Problem requirements -
Give the number of lines in the entries below that contain "icon". Write nothing besides it.

====== Supplied information ======

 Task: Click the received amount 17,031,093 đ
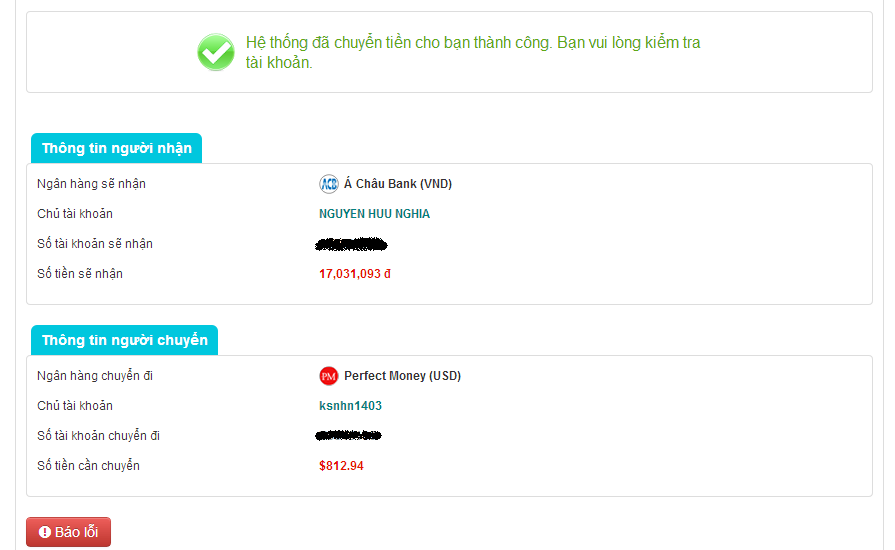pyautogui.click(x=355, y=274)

======
====== Supplied information ======

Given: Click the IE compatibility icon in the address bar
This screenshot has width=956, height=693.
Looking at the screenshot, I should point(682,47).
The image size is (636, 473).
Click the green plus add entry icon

======

Task output -
2